大きすぎる気配は距離感をつかめないから?
「ま、まずい。すみよん。に、逃げないと」
「ジャイアントビートルでも逃げ切れませーん」
「す、すみよんなら、何とかできる?」
「何とかする必要もありませんよー」
こ、こら! 窓を開けるんじゃねえ!
と、ともかく。俺は俺で灯りをつけよう。真っ暗闇よりは幾分マシだろ。
『これでおあいこでしょ』
唐突に声が頭の中に響いた!
見ると、丸い赤丸のポツポツが室内にいる。すみよんが窓を開けるから入って来てしまった……ってわけでもないか。
あの気配の主がこの赤い光だとしたら窓でも壁でもあってないようなもの。
むしろ窓を開けたから、窓も壁も壊されずに済んだと見るべきだ。
「生憎、暗闇だと全く見えないんだ」
『そう。不便ね。これだから光感知は』
向こうは対話をする気がある。語りかけてきたのは向こうからだものな。
待っててくれるらしいので、失礼してランタンに光を灯す。
姿を現したのは異形の人型だった。
背中ほどまである髪色はエメラルドグリーン。額からはイナゴのような触覚が生え、頭の半分ほどを深い緑色の装甲が覆っている。

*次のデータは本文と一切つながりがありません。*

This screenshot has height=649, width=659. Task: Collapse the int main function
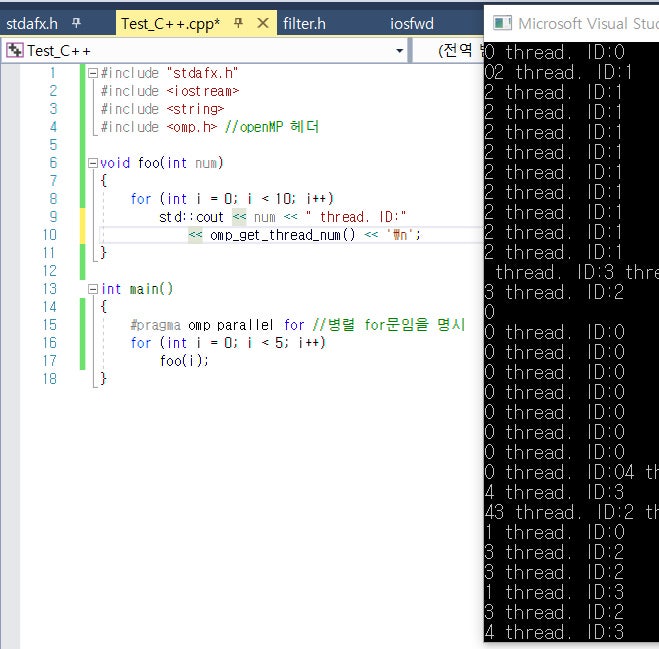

胸と腰も同じ色の装甲で固め、背中からは四本の蜘蛛のような脚が伸びていた。蜘蛛の足には赤色の目のようなものがあって、そいつがさっき俺が見た赤い光だったようだ。
身長は俺より頭一つ低いくらいでマリーと同じくらいだと思う。
20代半ばほどの女に見えなくはないが、昆虫と蜘蛛と人を足して割ったような……どう表現したらいいか……昆虫人間とでも表現すればいいのだろうか。
「まずは自己紹介でも。俺はエリック。君は?」
『ワタシ? ワタシはアリアドネ。あなたをマークしていたわ。縄張りに入ったでしょ?』
「あ。あの時感じた悪寒はアリアドネだったのか」
『殺意は向けてないわよ。すみよんと一緒だったでしょ。あなた一人だったら……』
「その先は言わなくていいよ」
すみよんがわけのわからないことを言っていたが、彼とアリアドネなる異形はお友達か何かか?

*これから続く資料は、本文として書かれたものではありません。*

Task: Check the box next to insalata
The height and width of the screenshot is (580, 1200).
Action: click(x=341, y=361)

東の渓谷全域なのか一部か分からないけど、一歩でも入ると危険だったのは彼女の縄張りだったから。
しっかし、あの時も今も殺意を向けてなくとも、これほどの「圧」なのか。規格外過ぎてもう何が何やら。
ワオキツネザルの言葉と合わせると、彼女は意識を向けた俺以外には気配を悟らせずにここまでやって来た。
すみよんは除く。
本来なら気が付いて対処してくれそうな「酔うとぽんこつでえす」はぽんこつ状態で役に立たなかった。
『あなたの縄張りに入ろうとは思ってなかったの。だけど、つい。どうしても食べたくなって」
「お、俺はおいしくないぞ」
『あなたを食べてどうするのよ。ワタシ、肉は好きじゃないの』
「そ、そうか。それならいいんだ」
『アレ。食べさせてくれない? お礼はするから』
「アレ……って何だろう」
『あなたが食べていたでしょ』
ん。ええと。
「納豆きのこパスタ」のことかな?
殺意がないのは分かった。お代もお礼としてくれると言う。
それに彼女はわざわざこの時間まで「待って」から姿を現した。一応、俺以外の人に気が付かれぬよう気を遣ってくれている。
悪い人ではないのかな、と思う。
あと、このプレッシャーは俺の心身に良くない。故に食べてもらってささっとお帰りいただくとしよう。
「作るよ。ここに持ってこようか?」
『ありがと。待ってるわ』
「あ、あとは。圧を何とかできない?」
『あら、案外恥ずかしがり屋なのね。あなたを視ていたのがそんなに恥ずかしかった?』
「ま、まあそうだな……」
視るとかってレベルじゃねえよ!
と叫びたかったがグッと堪える俺であった。